# EXERCISE SET
• 1. From the passage on carotenoids as natural antioxidants, list every source cited in parentheses.
• 2. Proceed with the passage on carotenoids as natural antioxidants, writing on from its final sentence.

# PASSAGE SHOWN
------------------------------------------------

3.4.5 Natural antioxidants
Carotenoids
The influence of carotenoids on oxidation has been studied widely in diverse
food systems (Dondeena and Kilara, 1992). -carotene is considered to be the
most powerful physical singlet oxygen quenching agent in foods and is a
particularly effective quencher of singlet oxygen. One molecule of -carotene
can quench 250 to 1000 molecules of singlet oxygen (Foote, 1976). The rate of
singlet oxygen quenching by carotenes is highly dependent on the number of
conjugate double bonds in the carotenoid. Also the type and number of
functional groups on the ring portion of the molecule play an important role. The
importance of the functional groups is strongly linked to the solubility of the
carotenoids (Kobayashi and Sakamoto, 1999). Besides the solubility, the
effectiveness of carotenoids also depends on the number of double bonds in the
skeleton. A total of five carotenoids have been evaluated for their singlet oxygen
quenching efficacy in a chlorophyll-sensitized photooxidation of soybean oil
(Lee and Min, 1990). The results showed that the effectiveness of the
carotenoids increased with the number of double bonds. Those carotenoids with
seven or fewer double bonds are ineffective as quenchers, being unable to accept
the energy from singlet oxygen. A comparison of quenching rates of several
polyenes and carotenoids has been reported (Beutner et al., 2000).

------------------------------------------------

(Data extracted from a collection)
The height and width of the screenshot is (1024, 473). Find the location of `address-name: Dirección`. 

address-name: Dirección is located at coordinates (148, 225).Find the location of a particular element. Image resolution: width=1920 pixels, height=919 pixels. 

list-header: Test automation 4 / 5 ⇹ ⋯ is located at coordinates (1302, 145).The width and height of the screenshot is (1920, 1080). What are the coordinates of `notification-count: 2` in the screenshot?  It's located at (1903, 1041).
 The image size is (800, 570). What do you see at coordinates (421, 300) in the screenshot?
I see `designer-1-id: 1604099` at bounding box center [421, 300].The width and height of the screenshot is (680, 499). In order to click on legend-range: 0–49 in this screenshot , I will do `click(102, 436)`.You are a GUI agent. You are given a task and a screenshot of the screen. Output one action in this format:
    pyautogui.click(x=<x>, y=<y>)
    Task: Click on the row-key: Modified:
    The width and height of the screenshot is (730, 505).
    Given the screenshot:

------------------------------------------------

# EXERCISE ANSWERS
• 1.
Dondeena and Kilara, 1992
Foote, 1976
Kobayashi and Sakamoto, 1999
Lee and Min, 1990
Beutner et al., 2000

• 2.
Polyphenols
Polyphenols have been generally known as quenchers of triplet oxygen.
However, several studies shown that some polyphenols can also inhibit singlet
oxidation. Tea catechins have been found to quench singlet oxygen in an ethanol
solution (Mukai et al., 2005) and other plant extracts such as from Piper Betel
have been shown to delay light induced photooxidation (Bhattacharya et al.,
2007).
3.5 Vitamin loss in foods due to singlet oxygen
3.5.1 Vitamin D
Vitamin D plays a key role in the normal mineralization and growth of bones. Its
mode of action is linked to the stimulation of calcium absorption in the intestine.
Milk is frequently fortified with vitamin D because it is an important source of
calcium. Unfortunately, this vitamin is rapidly destroyed under light storage
(United States Public Health Services/Food and Drug Administration, 1993).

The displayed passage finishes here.